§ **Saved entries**
**********

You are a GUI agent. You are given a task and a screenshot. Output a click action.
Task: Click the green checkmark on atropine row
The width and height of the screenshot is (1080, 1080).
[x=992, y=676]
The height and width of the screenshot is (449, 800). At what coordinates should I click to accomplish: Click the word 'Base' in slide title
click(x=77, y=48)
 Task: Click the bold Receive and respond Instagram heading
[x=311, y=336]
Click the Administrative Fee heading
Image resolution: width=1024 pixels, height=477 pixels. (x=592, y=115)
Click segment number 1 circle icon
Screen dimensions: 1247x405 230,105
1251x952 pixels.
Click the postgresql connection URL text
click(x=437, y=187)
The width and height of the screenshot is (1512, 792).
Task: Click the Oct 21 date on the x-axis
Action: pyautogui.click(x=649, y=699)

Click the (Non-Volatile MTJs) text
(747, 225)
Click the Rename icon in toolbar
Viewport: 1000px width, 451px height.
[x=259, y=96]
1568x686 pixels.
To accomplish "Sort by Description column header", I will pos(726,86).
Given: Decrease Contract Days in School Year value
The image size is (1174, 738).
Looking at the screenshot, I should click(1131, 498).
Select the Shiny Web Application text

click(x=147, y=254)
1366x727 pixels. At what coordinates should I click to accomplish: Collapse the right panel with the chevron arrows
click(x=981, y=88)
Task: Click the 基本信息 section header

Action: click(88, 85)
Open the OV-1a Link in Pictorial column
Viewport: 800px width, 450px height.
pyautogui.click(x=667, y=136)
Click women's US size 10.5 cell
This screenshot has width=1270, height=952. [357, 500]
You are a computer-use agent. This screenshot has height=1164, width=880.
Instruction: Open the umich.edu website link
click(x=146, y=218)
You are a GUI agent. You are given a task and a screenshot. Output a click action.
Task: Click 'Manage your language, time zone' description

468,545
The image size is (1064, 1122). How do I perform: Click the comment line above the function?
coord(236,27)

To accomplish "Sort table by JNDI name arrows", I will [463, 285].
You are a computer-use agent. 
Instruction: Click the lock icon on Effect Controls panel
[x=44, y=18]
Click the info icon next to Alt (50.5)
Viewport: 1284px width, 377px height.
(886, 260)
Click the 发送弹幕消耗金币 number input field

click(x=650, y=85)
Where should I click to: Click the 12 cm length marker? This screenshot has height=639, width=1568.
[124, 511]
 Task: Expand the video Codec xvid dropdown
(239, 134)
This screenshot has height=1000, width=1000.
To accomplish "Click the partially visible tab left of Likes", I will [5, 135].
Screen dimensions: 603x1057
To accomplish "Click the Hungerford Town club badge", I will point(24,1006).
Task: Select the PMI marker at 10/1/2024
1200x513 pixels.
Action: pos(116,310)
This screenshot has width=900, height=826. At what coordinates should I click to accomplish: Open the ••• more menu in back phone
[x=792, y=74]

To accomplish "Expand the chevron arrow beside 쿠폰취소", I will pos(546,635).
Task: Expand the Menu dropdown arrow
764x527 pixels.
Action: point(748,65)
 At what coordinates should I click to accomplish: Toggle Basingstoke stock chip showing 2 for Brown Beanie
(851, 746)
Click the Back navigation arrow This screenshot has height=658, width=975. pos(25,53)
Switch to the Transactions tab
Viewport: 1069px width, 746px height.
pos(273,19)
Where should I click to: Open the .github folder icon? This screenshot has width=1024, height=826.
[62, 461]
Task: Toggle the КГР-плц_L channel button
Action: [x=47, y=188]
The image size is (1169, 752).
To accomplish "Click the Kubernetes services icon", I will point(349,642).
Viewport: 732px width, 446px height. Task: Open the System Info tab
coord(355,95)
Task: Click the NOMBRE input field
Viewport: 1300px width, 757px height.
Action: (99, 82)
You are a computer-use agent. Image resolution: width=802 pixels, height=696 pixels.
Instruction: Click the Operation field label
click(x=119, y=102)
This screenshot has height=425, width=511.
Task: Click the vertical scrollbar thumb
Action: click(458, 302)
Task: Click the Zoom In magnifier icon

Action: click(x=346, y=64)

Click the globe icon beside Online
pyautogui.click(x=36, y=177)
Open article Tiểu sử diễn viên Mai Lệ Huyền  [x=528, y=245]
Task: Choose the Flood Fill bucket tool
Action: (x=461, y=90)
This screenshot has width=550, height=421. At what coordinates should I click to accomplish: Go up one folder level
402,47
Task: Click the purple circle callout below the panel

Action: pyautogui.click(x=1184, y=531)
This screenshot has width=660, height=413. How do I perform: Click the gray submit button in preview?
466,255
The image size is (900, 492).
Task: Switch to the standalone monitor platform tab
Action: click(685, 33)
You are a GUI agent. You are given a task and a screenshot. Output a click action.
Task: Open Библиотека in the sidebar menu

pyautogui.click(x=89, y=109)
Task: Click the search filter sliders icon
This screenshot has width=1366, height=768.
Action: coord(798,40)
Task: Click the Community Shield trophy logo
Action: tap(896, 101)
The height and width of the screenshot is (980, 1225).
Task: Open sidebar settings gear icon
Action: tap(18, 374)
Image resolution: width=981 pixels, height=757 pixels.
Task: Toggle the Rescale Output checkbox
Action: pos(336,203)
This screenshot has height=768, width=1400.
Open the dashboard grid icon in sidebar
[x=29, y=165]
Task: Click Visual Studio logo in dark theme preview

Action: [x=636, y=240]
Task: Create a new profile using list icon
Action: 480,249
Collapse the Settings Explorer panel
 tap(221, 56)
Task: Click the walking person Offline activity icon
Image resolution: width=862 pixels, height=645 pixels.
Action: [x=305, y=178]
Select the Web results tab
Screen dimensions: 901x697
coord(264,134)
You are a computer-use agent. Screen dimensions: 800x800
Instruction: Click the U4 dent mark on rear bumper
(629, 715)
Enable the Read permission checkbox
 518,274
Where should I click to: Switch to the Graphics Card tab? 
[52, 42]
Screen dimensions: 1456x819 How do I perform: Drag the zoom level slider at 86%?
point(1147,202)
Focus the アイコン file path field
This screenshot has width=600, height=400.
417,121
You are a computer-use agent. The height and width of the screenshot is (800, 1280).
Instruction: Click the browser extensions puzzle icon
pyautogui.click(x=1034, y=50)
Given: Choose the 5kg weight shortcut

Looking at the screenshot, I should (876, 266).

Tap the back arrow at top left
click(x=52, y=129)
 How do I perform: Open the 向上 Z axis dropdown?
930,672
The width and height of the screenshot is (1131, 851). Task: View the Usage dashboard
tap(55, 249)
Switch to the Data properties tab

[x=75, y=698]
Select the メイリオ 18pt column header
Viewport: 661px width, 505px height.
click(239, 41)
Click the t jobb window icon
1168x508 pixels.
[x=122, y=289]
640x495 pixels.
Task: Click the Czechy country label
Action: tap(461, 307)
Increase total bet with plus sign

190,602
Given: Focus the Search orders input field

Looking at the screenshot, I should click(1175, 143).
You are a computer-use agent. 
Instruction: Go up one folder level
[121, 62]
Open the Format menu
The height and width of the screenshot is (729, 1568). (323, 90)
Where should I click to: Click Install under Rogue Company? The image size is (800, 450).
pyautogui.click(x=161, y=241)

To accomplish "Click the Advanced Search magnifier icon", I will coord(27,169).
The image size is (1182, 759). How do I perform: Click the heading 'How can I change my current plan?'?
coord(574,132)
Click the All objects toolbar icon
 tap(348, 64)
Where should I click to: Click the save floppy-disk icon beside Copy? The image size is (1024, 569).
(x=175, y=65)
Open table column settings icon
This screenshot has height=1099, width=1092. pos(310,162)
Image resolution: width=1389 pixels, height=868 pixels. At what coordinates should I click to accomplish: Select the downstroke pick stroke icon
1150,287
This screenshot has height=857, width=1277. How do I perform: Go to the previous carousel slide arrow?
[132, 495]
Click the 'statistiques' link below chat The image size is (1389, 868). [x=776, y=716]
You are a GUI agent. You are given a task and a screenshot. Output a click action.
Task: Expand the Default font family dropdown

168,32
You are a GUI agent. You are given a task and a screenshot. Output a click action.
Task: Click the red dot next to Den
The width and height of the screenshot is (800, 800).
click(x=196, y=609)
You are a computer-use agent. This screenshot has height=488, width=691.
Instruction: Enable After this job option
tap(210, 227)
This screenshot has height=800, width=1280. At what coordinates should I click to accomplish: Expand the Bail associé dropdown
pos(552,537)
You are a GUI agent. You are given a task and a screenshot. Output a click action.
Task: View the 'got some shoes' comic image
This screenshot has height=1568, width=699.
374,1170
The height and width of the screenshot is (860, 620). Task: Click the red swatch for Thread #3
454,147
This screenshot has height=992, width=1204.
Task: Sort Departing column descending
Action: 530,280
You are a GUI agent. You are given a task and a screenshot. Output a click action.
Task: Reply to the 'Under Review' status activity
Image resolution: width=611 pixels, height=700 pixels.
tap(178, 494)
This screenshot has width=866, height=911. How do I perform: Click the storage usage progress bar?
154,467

**********

§ **ABOUT THIS TASK**
What you return should be exactly the lines above, starting at the one with "Collapse the Settings Explorer panel" and ending at the one with "Select the メイリオ 18pt column header", and nothing else.

§ **REPLY**
Collapse the Settings Explorer panel
 tap(221, 56)
Task: Click the walking person Offline activity icon
Image resolution: width=862 pixels, height=645 pixels.
Action: [x=305, y=178]
Select the Web results tab
Screen dimensions: 901x697
coord(264,134)
You are a computer-use agent. Screen dimensions: 800x800
Instruction: Click the U4 dent mark on rear bumper
(629, 715)
Enable the Read permission checkbox
 518,274
Where should I click to: Switch to the Graphics Card tab? 
[52, 42]
Screen dimensions: 1456x819 How do I perform: Drag the zoom level slider at 86%?
point(1147,202)
Focus the アイコン file path field
This screenshot has width=600, height=400.
417,121
You are a computer-use agent. The height and width of the screenshot is (800, 1280).
Instruction: Click the browser extensions puzzle icon
pyautogui.click(x=1034, y=50)
Given: Choose the 5kg weight shortcut

Looking at the screenshot, I should (876, 266).

Tap the back arrow at top left
click(x=52, y=129)
 How do I perform: Open the 向上 Z axis dropdown?
930,672
The width and height of the screenshot is (1131, 851). Task: View the Usage dashboard
tap(55, 249)
Switch to the Data properties tab

[x=75, y=698]
Select the メイリオ 18pt column header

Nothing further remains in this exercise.